Dann und wann schneie ich hier rein. Ins "Hinterbliebenen-Forum." Lese mit, schreibe selten, eigentlich fast nie.
Und dann lese ich dich. Deine ganz besondere "Schreibe".

Und stelle ein ums andere Mal fest: das berührt mich. DU berührst mich.

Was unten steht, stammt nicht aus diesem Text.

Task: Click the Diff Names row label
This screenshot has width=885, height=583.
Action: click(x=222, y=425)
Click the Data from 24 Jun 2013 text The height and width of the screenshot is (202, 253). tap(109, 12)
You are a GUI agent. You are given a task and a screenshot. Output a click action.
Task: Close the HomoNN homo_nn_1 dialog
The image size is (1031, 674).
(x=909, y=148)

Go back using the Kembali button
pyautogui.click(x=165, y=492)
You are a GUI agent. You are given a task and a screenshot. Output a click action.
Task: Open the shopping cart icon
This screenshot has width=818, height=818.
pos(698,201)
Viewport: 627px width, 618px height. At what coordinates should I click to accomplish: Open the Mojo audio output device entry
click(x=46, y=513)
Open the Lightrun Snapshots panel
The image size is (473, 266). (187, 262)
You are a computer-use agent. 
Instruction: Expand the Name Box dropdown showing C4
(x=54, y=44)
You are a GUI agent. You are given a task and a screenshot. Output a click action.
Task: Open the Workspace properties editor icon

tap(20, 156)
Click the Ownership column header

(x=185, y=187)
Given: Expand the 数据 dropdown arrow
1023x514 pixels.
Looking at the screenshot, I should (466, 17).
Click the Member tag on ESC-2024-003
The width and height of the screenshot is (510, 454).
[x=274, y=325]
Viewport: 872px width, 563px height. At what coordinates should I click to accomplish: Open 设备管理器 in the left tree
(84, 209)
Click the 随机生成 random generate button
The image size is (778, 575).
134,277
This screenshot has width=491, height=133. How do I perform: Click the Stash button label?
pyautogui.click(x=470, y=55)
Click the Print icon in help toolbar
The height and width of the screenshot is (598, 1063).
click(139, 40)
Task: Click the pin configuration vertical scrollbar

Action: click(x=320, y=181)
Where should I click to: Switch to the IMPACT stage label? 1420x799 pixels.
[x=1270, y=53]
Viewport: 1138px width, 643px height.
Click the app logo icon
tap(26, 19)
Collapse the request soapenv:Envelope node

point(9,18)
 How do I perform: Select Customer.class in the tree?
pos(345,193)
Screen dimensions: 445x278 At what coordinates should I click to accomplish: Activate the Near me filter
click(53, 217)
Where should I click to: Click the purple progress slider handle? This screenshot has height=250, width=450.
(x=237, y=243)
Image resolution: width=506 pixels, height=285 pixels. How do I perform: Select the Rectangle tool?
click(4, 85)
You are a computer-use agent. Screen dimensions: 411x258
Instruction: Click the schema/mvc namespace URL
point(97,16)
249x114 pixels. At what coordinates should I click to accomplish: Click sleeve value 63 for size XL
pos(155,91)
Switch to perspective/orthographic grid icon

Deine Worte, deine Beschreibungen - deine Gabe, Dinge auf den Punkt zu treffen - nicht von der Beschreibung, sondern vom Gefühl her.
Unsentimental - und doch sentimental.
Mit eigenem Humor, und doch eigen traurig.
Mutverlassen, und doch so mutig.
Manchmal unsicher und vage, und doch so tapfer.
Ein Thema nie einseitig beleuchtend.

Gerade die Schilderung von vorgestern - ich kenne kaum jemanden, der das so hätte zu schreiben gewagt.
Genau wie deinen letzten Satz von gestern.

Wir kennen uns so gar nicht, sind uns kaum begegnet, denke ich. Darf ich trotzdem danke sagen?
Danke, dass du teilhaben lässt an deinen Gedanken und Gefühlen.

Dich lesen zu dürfen, ist ein Geschenk.

Alles Liebe für dich!
Blume
__________________
In uns allen findet sich die Quelle höchster Weisheit -
die Quelle der Liebe.
(Thich Nhat Hanh)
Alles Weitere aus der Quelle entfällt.